§ **Excerpt**
§
Vanessa Ferlaino has done many things – she’s an award-winning corporate innovator at a national telecommunications company; was an executive at a gene therapy company at the age of 23; and has also done investment and portfolio strategy for medtech companies – but in all of it, “I lost touch with myself and who I was.” Following the loss of her father and a string of unhealthy relationships, she turned to acting training to help her explore herself, while piano and singing kept her busy (as she’s self-taught) but more importantly, in touch with expressing her emotions.
“Much of my exploration brought me back to my roots,” she says. “I was born and raised in smalltown Sault Ste Marie, in a multicultural family with a Mexican mother and Italian father.” As she reflected, she could see all of these pieces of herself that had been lost, covered, and tucked away in the expectations and framework of society. “I had to bury much of who I was based on assumptions about my gender, ethnicity, and cultural roots,” she says. “I could see the pieces of those around me who were also stuck behind this same system but can’t see it, thus burying our sense of what it means to be human.”
§
§ **Records**

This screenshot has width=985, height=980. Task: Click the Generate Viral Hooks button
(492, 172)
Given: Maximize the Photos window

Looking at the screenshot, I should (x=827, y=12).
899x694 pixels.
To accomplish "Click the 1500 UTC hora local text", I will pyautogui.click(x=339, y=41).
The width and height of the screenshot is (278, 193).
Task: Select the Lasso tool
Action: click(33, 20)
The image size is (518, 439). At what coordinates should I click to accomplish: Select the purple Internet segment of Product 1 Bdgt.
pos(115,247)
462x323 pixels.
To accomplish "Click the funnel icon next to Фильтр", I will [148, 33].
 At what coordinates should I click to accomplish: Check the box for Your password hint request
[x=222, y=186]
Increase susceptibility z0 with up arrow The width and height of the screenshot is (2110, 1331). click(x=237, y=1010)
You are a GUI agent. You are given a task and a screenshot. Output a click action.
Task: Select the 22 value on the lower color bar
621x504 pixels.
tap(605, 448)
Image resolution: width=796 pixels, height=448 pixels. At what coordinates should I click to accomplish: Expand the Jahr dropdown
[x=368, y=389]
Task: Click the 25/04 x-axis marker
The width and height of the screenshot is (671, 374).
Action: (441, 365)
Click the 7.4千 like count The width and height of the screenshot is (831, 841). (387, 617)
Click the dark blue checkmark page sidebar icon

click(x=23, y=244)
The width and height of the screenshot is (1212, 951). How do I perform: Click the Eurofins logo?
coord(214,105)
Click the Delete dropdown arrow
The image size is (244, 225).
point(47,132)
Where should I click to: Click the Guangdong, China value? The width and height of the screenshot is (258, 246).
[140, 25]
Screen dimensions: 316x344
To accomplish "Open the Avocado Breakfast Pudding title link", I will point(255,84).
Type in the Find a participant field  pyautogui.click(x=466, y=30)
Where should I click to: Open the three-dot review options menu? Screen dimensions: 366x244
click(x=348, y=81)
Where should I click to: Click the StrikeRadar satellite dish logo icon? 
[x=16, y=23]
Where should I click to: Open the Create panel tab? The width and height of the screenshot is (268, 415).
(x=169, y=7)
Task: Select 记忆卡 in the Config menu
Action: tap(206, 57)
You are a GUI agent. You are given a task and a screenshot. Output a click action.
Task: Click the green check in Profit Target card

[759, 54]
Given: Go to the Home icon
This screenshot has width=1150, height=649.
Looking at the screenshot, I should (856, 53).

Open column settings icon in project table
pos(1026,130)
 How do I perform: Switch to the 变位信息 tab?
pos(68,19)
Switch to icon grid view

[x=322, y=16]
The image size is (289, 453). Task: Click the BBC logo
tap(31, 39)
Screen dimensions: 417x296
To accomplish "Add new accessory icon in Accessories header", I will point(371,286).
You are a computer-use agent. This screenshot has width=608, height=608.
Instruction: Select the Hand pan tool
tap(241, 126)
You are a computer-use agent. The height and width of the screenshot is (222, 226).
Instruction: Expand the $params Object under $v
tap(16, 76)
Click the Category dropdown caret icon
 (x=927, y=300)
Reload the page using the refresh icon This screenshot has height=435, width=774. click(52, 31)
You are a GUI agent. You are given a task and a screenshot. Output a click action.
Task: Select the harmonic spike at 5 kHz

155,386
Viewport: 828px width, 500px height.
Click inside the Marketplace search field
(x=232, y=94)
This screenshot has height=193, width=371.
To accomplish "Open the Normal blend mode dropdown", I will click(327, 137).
§
§ **Task list**
1 > According to the profile of Vanessa Ferlaino, where was she born and raised?
2 > Pick up the profile of Vanessa Ferlaino after its last sentence and keep writing.
The material isn't needed for anything here.

§ **Outputs by task**
1 > In smalltown Sault Ste Marie.

2 >
This revelation inspired her to write “Human”, the small book with a big mission. By weaving in her experiences of loss, trauma, and abusive relationships, she reflects on the human condition in an individualistic society. Deconstructing the world around her through her interactions with others, she is reminded how to open her heart to herself and others, and ultimately, what it means to be human.
Human is making its way from the shelves of the Atlantic Coast, where it shares shelf space next to Glennon Doyle and Brene Brown to Coles Station Mall, Coles Timmins, Chapters Thunder Bay, and Coles North Bay.
With the confusion and chaos of COVID still moving among us, Vanessa hopes “Human” will inspire people to take a moment to explore ourselves and what it means to be human.”